I rarely write about my present life. That’s as interesting as watching a dildo dry. Today, I will write a prologue for a book, take the dog for a walk around the estuary, and steal some lasagne from my neighbour’s fridge because she sent delicious food smells into the air yesterday that made me drool. My name is The Accidental Sub, eater of the pasta of the North, loyal servant to the true emperor, Mozzarella, slave to yummy food scents. And I will have my vengeance in this life or the next.
This is what my life is today: I work. I hike. I visit friends. I read. I write. And this is heaven to me. I’ve spent years building the kind of life I want, and now I have it. It took some time and plenty of hope. I had to fly in the face of my own fear, and each time I managed it, life gave me a new gift.
I’m happy. I’ve been happy for years. Fifteen years ago, I had to fight my way out of bed each morning because the day that followed was full of trauma. Today, I feel excited when I open my eyes at 4 am because I can’t wait to get back to my life.

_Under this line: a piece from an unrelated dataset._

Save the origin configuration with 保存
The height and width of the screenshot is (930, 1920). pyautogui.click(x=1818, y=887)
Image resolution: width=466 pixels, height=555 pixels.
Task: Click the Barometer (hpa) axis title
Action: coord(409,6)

Abuse has a cycle, but so does recovery. Horror ends. Pain ends, and the other side of fear is where happiness begins. I believe this because I’ve seen it, not only in my own life, but that of the patients who were treated with me 10 years ago. I’ve watched desperate people conquer their worst challenges and become entirely new.
I hesitate to write something that sounds this self-congratulatory, but I want to say it anyway so you know that hope is a perfectly logical approach to depression and trauma. If I had died 12 years ago as I intended, I would have missed what life is really for: this much beauty and love. I say this because you can find it too. It’s hiding all the way on the other side of your fear.